*The task:* Scan the entries that follow and copy out every line containing "agent".

Records from a data source
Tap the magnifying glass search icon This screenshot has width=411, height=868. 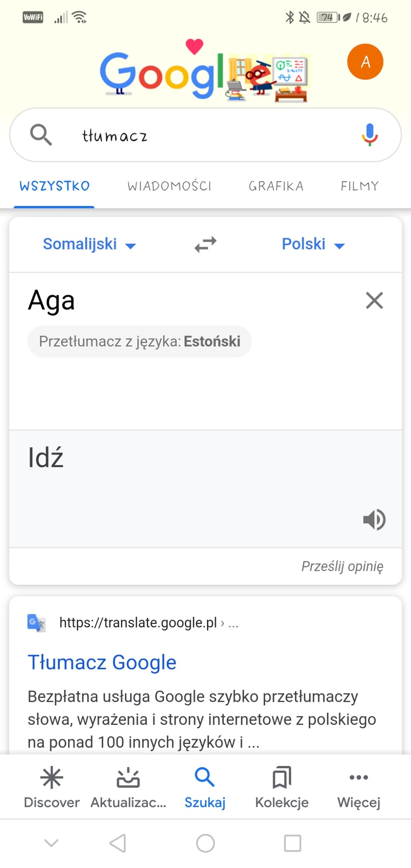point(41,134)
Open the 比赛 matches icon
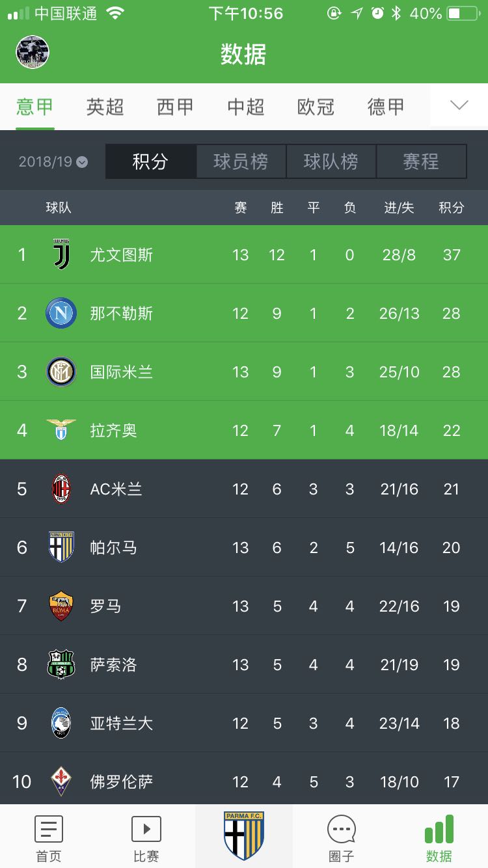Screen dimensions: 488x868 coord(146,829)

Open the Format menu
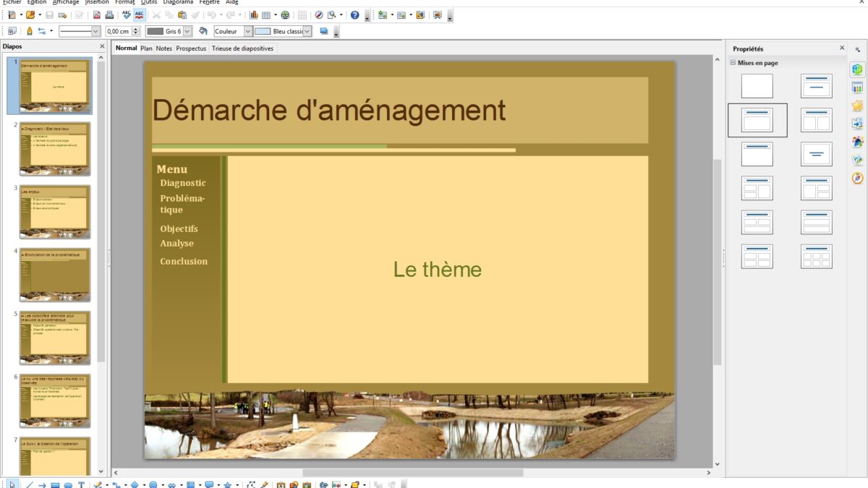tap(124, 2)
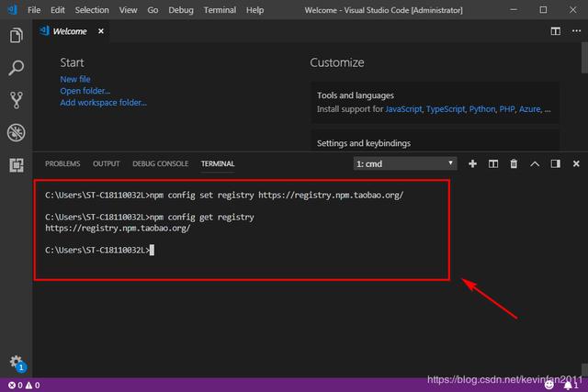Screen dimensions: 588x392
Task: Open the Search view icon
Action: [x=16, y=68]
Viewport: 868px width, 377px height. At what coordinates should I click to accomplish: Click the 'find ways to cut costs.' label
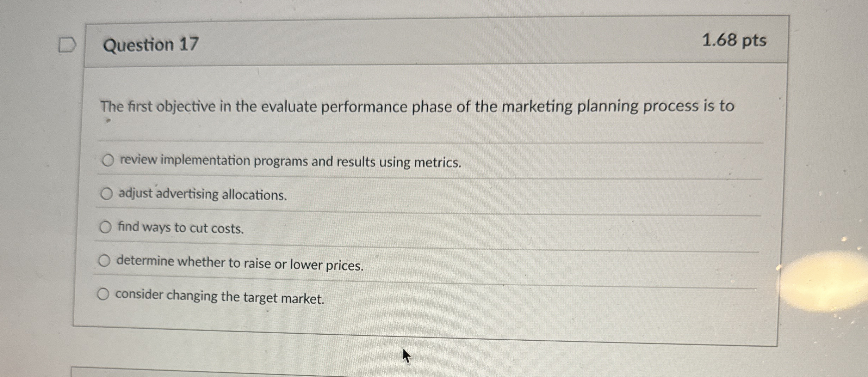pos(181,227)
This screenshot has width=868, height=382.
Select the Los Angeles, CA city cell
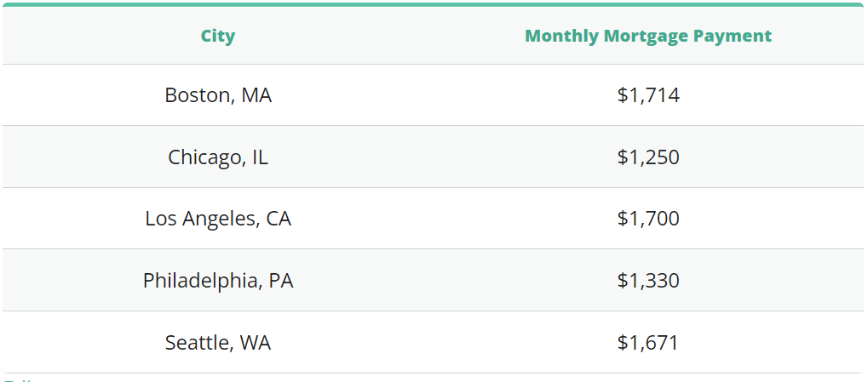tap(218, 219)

* * *

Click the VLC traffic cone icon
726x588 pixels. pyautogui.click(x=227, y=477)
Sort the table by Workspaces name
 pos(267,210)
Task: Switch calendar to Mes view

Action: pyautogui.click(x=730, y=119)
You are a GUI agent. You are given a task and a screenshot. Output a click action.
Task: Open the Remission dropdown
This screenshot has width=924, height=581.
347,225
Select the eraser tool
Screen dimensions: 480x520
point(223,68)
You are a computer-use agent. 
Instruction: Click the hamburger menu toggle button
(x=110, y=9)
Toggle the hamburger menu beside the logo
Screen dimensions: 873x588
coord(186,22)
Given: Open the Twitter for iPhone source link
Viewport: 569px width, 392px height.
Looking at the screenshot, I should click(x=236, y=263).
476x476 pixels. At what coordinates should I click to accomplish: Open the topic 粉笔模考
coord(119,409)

*Answer to this exercise:*
You are a GUI agent. You are given a task and a screenshot. Output a click action.
You are a computer-use agent. 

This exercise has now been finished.